Il filo rosso che lega il Pci all’euroscandalo di Bruxelles: la solidarietà serve per fare affari

15 Dic 2022 10:16 - di Spartaco Pupo

Il malaffare non ha colore, è vero, ma da qualche tempo lo è di più. E chi pensava di avere visto il peggio nel sistema Riace e nella saga familiare dell’onorevole di colore, ora deve sopportare anche il disgusto per l’euro-scandalo di Bruxelles. Storie, persone e contesti diversi ma con un unico background.

La visione distorta della solidarietà

Ad unire queste vicende, al di là delle persone coinvolte, è qualcosa di più della mera violazione del codice penale, su cui si esprimeranno i tribunali. È una visione distorta della relazione politica con i più deboli e bisognosi, della solidarietà ridotta a strumento politico e affaristico.

L’accoglienza diventa pretesto per fare business

La sinistra ha stravolto il significato vero di solidarietà: ha trasformato quello che era un sentimento di fratellanza e donazione gratuita agli altri in investimento privatistico a fini politico-clientelari. Ogni ambito di solidarietà umana è diventato un potenziale settore da sfruttare in termini di profitto, dall’immigrazione all’accoglienza, dalle Ong ai diritti umani. Secondo i bene informati, il quadro a dir poco allarmante che emerge dalle inchieste è solo la punta di un iceberg, poiché tanti altri settori dell’ambito “sociale”, anche in Italia, potrebbero essere interessati da questo utilizzo perverso di danaro pubblico che, in apparenza, tutelerebbe gli immigrati, i poveri, i minori, i carcerati, l’antimafia, le donne, ecc., mentre in realtà soddisfa interessi privatistici di gruppi organici al variegato mondo della sinistra.

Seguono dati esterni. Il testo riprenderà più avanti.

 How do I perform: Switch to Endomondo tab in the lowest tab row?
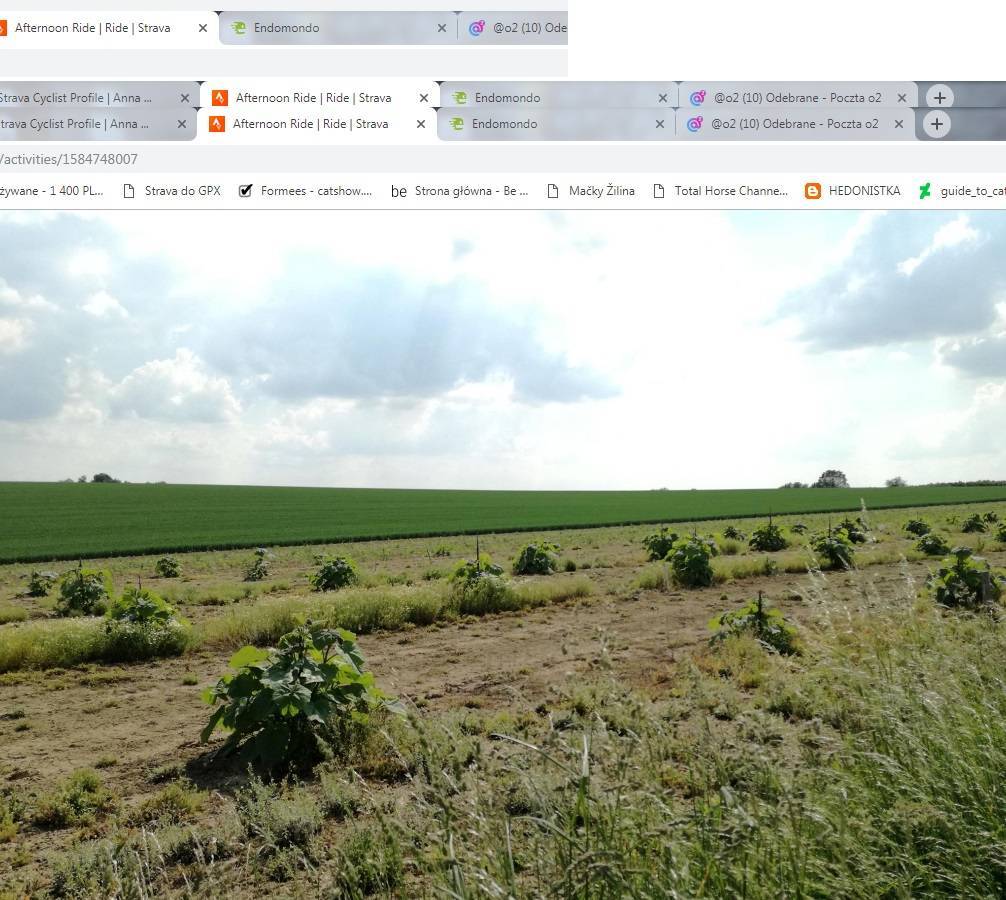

La presunzione di superiorità della sinistra

Tutto è in (s)vendita, non solo la solidarietà umana, l’ideologia e la coscienza, ma anche la tanto decantata superiorità morale. La vicenda politica della sinistra, infatti, è stata sempre accompagnata da una presunzione di superiorità che, motivata dall’egemonia culturale, le ha permesso molte volte di violare le regole dell’ordine civile con la certezza di impunità. La premessa illusoria della “lotta”, da Berlinguer in avanti, era che la differenza in politica non la fa l’idea, ma l’etica. E così hanno mandato al patibolo tutti i loro avversari, di destra e di sinistra, prima e dopo Tangentopoli come esseri “immorali” oltre che dalle idee politiche sbagliate. Mai un’autocritica, mai un’opera di introspezione. Il totalitarismo moralista e giustizialista ha mietuto vittime ovunque, tranne che a sinistra. E il mito della “diversità” morale sfuggiva alla legge perché era la legge.

La violenza legittimata come moralmente giusta alla fine degli anni Sessanta

Così la violenza di fine anni ‘60 fu legittimata come moralmente “giusta”, tanto che ai versi che Pasolini dedicò a suoi compagni sui fatti di Valle Giulia (“teppismo di eletta tradizione risorgimentale e di figli di papà”) opposero repliche durissime. Il terrorismo degli anni ‘70 fu scatenato grazie a chi diceva: “compagni che sbagliano”. Era quella una violenza politica endemica, fondata su un precetto morale: “Ti ammazzo perché sono meglio di te”.

C’è forse grande differenza tra il movente ideologico di quegli eventi e il totem della “disumanità” attribuita agli avversari in nome di una presunta superiorità nel modo di intendere la solidarietà?

Anche i quadri del Pci campavano di solidarietà

E se gli scandali odierni fossero un reliquato del meccanismo in atto già ai tempi del Pci? Quel partito, in fondo, creò generazioni di quadri e funzionari che campavano di “solidarietà”, creando non di rado condizioni di favore dal settore pubblico che spesso sfociavano nell’illegalità. Una illegalità rimasta finora pressoché impunita, ma che qualcuno in Italia, in Belgio e magari anche altrove, sta iniziando a svelare.